If I’m reading a book whose central character is a multiple murderer, that wouldn’t be something I’d typically relax to. But the low-key and charming An Elderly Lady Is Up to No Good by Helene Tursten and translated into English by Marlaine Delargy is unusual like that.
The book is made up of five short stories following the seemingly simple life of Maud, who lives in a large apartment she doesn’t pay for in Gothenburg and quietly kills anyone who interrupts her otherwise placid existence. You don’t have to do much to get on Maud’s nerves, but when you do, you’ll know about it – but not for long.
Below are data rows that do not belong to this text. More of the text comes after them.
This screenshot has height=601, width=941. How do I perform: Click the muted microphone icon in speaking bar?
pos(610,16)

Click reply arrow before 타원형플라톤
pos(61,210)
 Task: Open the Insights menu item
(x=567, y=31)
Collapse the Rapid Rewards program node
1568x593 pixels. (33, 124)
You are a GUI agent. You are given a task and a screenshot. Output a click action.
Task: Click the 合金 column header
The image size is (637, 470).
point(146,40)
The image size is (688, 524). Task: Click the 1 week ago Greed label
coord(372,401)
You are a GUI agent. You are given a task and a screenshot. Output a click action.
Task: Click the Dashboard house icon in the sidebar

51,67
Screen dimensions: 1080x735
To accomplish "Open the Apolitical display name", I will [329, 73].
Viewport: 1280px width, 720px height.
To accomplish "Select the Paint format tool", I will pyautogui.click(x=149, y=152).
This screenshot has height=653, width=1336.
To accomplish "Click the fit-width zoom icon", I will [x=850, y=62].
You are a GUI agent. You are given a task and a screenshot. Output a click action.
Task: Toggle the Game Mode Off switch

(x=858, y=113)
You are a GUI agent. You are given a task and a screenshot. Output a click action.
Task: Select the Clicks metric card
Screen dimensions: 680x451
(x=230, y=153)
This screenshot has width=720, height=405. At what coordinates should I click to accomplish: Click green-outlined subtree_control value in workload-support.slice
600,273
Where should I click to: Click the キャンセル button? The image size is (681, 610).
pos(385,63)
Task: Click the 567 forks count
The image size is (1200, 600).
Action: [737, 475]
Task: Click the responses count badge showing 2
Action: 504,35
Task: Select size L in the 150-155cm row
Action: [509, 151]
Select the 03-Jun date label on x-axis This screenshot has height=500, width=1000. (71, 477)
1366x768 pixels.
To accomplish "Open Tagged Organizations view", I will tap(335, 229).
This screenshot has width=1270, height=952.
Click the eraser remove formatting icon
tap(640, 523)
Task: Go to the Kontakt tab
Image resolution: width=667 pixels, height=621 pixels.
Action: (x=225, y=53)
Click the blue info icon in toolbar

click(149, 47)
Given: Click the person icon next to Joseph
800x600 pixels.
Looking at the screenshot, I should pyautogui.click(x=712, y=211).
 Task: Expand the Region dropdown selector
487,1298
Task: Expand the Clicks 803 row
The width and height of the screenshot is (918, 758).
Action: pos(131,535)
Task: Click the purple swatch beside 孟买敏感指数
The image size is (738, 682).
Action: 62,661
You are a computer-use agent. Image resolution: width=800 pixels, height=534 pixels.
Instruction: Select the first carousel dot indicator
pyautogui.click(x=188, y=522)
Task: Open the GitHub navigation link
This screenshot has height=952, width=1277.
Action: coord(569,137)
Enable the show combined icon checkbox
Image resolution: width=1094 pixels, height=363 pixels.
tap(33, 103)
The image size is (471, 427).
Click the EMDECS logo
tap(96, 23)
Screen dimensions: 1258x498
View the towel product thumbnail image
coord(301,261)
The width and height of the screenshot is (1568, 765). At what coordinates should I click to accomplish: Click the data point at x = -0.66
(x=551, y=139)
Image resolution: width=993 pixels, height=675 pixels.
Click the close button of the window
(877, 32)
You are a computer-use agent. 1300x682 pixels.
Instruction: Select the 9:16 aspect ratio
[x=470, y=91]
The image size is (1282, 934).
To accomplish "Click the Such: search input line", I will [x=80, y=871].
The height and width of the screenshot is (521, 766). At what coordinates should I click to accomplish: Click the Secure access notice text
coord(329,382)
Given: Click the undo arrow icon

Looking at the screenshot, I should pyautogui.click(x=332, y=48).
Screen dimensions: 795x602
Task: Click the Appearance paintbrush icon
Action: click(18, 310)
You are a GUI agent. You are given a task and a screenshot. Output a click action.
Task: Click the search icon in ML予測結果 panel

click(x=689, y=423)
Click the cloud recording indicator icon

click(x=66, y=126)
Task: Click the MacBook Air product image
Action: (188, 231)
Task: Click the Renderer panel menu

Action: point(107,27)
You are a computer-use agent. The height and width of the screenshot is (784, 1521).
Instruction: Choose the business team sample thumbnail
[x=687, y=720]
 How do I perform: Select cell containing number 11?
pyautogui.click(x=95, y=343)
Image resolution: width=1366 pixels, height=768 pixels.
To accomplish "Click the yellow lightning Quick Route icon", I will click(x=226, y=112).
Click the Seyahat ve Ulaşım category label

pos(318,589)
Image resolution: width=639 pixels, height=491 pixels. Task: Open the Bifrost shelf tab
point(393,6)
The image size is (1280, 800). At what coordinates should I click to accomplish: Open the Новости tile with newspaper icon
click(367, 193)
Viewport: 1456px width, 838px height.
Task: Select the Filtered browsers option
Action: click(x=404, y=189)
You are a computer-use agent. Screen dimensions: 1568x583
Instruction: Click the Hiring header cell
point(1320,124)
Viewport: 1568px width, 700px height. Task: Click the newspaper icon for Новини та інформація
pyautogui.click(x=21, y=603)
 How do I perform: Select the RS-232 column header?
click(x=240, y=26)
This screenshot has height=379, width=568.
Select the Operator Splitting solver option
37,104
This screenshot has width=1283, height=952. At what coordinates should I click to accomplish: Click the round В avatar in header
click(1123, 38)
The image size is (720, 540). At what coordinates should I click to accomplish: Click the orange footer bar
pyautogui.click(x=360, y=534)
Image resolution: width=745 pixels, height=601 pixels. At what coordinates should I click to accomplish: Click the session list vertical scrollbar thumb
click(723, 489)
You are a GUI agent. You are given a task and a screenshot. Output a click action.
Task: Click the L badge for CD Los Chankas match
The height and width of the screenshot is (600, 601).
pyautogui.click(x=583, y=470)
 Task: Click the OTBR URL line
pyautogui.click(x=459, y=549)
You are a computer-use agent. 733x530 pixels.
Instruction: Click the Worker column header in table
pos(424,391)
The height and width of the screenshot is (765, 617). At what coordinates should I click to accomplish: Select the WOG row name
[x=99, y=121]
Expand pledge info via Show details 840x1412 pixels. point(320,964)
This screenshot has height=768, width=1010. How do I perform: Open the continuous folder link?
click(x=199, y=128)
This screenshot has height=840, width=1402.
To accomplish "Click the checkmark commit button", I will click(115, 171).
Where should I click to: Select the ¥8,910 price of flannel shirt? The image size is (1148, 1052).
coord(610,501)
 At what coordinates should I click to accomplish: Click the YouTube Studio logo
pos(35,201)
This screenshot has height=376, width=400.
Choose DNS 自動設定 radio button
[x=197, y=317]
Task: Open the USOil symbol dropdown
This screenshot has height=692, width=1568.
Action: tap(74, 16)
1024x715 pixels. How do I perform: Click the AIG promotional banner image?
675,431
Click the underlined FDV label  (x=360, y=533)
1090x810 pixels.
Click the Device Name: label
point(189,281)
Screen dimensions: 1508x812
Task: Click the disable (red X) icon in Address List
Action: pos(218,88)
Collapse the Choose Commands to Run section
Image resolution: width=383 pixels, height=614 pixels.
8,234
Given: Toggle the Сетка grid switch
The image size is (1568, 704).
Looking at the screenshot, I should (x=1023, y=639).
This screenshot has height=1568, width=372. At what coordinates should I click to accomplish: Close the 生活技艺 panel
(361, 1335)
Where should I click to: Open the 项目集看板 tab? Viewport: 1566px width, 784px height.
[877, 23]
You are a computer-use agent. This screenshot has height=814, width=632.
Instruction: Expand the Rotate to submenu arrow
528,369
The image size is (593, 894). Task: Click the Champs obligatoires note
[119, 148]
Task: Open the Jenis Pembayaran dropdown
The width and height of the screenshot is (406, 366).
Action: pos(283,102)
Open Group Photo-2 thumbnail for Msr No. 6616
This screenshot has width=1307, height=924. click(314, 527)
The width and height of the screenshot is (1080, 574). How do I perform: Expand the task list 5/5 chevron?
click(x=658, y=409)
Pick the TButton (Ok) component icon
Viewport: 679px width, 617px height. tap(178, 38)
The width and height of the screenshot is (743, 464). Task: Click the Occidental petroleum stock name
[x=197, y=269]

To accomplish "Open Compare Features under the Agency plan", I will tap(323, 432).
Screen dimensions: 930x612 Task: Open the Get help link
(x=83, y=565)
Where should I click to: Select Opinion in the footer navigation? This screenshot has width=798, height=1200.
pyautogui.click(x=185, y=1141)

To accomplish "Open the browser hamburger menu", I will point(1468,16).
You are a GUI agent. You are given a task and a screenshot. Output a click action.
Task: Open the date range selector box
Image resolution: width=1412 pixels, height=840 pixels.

Nobody suspects Maud of her crimes, mostly because she blends carefully into the background, often deliberately – she uses mobility aids she doesn’t need to make herself look fragile and, crucially, incapable of being a serial killer. And she’s cunning, too. Every move is calculated (well, mostly) and despite feigning confusion when it will help to detract suspicion, she can plan and execute a murder better than people half her age.
You almost feel proud of her.
It’s not that you like Maud. There’s nothing much to her to like or dislike. But there’s something about a person doing an action that nobody would expect of them that makes you almost root for them.
Maybe this is the consequence of older people being so roundly ignored and underestimated in modern Western society, but – if we’re honest – who doesn’t love someone who breaks the stereotypes and goes for what she wants?
It also helps that none of her victims are that likeable. We only see them through Maud’s eyes, of course, but even so, we’re not on their side. So by default, we end up on hers.
The wholesome tales of an octogenarian are interrupted by lethality with such disconcerting ease that the reader laughs, loves Maud a bit more, and hopes she gets away with it.
This woman is pretty unpleasant, though, and when you get past the Don’t underestimate older women, grrrrrrl! vibes (or maybe that’s just me), you do realise that she kind of has to be stopped. And as this collection of five short stories following Maud continues, you start to wonder if she’s really as Teflon-coated as she believes herself to be.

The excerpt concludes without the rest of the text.